• **INSTRUCTION**
Reproduce the material below verbatim, character for character, with no changes.

• **WORKING DATA**

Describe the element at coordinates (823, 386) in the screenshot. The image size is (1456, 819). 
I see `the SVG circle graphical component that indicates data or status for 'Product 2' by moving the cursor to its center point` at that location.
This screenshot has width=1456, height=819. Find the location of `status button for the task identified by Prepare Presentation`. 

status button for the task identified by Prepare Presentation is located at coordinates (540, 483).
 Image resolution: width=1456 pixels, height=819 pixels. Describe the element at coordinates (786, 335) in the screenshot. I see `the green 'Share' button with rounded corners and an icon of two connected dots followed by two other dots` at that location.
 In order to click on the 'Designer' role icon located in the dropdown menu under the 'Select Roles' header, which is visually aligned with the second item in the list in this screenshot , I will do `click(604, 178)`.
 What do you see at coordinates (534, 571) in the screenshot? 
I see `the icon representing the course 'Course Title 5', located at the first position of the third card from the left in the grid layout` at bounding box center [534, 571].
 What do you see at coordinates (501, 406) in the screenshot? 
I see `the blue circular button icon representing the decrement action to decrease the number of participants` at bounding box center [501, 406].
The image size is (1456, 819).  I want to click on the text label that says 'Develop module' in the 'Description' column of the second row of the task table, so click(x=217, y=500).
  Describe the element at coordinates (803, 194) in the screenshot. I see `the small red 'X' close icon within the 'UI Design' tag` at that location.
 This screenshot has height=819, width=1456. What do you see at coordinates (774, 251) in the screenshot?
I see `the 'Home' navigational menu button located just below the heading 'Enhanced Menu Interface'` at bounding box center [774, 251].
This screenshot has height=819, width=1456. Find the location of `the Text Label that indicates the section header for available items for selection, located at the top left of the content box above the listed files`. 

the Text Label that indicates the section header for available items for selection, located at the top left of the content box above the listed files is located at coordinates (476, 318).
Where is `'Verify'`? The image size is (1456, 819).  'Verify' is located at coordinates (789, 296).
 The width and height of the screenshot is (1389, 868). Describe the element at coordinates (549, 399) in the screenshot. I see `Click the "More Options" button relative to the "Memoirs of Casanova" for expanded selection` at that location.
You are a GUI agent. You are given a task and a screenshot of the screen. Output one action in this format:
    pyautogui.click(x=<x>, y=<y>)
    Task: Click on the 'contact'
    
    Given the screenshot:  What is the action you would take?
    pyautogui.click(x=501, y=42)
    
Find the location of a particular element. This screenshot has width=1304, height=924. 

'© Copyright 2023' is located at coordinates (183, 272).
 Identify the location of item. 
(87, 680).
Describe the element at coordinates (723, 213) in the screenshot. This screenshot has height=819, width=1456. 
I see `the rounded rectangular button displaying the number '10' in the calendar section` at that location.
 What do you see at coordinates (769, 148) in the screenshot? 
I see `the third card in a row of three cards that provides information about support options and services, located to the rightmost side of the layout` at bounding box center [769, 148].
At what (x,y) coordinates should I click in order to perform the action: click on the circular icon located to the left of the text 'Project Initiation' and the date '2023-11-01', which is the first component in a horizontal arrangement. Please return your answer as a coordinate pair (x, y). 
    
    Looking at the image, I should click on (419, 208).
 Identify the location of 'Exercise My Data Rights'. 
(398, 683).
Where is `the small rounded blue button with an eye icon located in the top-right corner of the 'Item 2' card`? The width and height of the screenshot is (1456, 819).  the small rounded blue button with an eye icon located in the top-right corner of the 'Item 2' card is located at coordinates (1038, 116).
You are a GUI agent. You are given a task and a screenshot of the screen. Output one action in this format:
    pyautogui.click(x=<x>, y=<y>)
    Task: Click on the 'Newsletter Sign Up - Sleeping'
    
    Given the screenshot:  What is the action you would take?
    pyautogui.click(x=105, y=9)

• **THE SOLUTION**
Describe the element at coordinates (823, 386) in the screenshot. The image size is (1456, 819). 
I see `the SVG circle graphical component that indicates data or status for 'Product 2' by moving the cursor to its center point` at that location.
This screenshot has width=1456, height=819. Find the location of `status button for the task identified by Prepare Presentation`. 

status button for the task identified by Prepare Presentation is located at coordinates (540, 483).
 Image resolution: width=1456 pixels, height=819 pixels. Describe the element at coordinates (786, 335) in the screenshot. I see `the green 'Share' button with rounded corners and an icon of two connected dots followed by two other dots` at that location.
 In order to click on the 'Designer' role icon located in the dropdown menu under the 'Select Roles' header, which is visually aligned with the second item in the list in this screenshot , I will do `click(604, 178)`.
 What do you see at coordinates (534, 571) in the screenshot? 
I see `the icon representing the course 'Course Title 5', located at the first position of the third card from the left in the grid layout` at bounding box center [534, 571].
 What do you see at coordinates (501, 406) in the screenshot? 
I see `the blue circular button icon representing the decrement action to decrease the number of participants` at bounding box center [501, 406].
The image size is (1456, 819).  I want to click on the text label that says 'Develop module' in the 'Description' column of the second row of the task table, so click(x=217, y=500).
  Describe the element at coordinates (803, 194) in the screenshot. I see `the small red 'X' close icon within the 'UI Design' tag` at that location.
 This screenshot has height=819, width=1456. What do you see at coordinates (774, 251) in the screenshot?
I see `the 'Home' navigational menu button located just below the heading 'Enhanced Menu Interface'` at bounding box center [774, 251].
This screenshot has height=819, width=1456. Find the location of `the Text Label that indicates the section header for available items for selection, located at the top left of the content box above the listed files`. 

the Text Label that indicates the section header for available items for selection, located at the top left of the content box above the listed files is located at coordinates (476, 318).
Where is `'Verify'`? The image size is (1456, 819).  'Verify' is located at coordinates (789, 296).
 The width and height of the screenshot is (1389, 868). Describe the element at coordinates (549, 399) in the screenshot. I see `Click the "More Options" button relative to the "Memoirs of Casanova" for expanded selection` at that location.
You are a GUI agent. You are given a task and a screenshot of the screen. Output one action in this format:
    pyautogui.click(x=<x>, y=<y>)
    Task: Click on the 'contact'
    
    Given the screenshot:  What is the action you would take?
    pyautogui.click(x=501, y=42)
    
Find the location of a particular element. This screenshot has width=1304, height=924. 

'© Copyright 2023' is located at coordinates (183, 272).
 Identify the location of item. 
(87, 680).
Describe the element at coordinates (723, 213) in the screenshot. This screenshot has height=819, width=1456. 
I see `the rounded rectangular button displaying the number '10' in the calendar section` at that location.
 What do you see at coordinates (769, 148) in the screenshot? 
I see `the third card in a row of three cards that provides information about support options and services, located to the rightmost side of the layout` at bounding box center [769, 148].
At what (x,y) coordinates should I click in order to perform the action: click on the circular icon located to the left of the text 'Project Initiation' and the date '2023-11-01', which is the first component in a horizontal arrangement. Please return your answer as a coordinate pair (x, y). 
    
    Looking at the image, I should click on (419, 208).
 Identify the location of 'Exercise My Data Rights'. 
(398, 683).
Where is `the small rounded blue button with an eye icon located in the top-right corner of the 'Item 2' card`? The width and height of the screenshot is (1456, 819).  the small rounded blue button with an eye icon located in the top-right corner of the 'Item 2' card is located at coordinates (1038, 116).
You are a GUI agent. You are given a task and a screenshot of the screen. Output one action in this format:
    pyautogui.click(x=<x>, y=<y>)
    Task: Click on the 'Newsletter Sign Up - Sleeping'
    
    Given the screenshot:  What is the action you would take?
    pyautogui.click(x=105, y=9)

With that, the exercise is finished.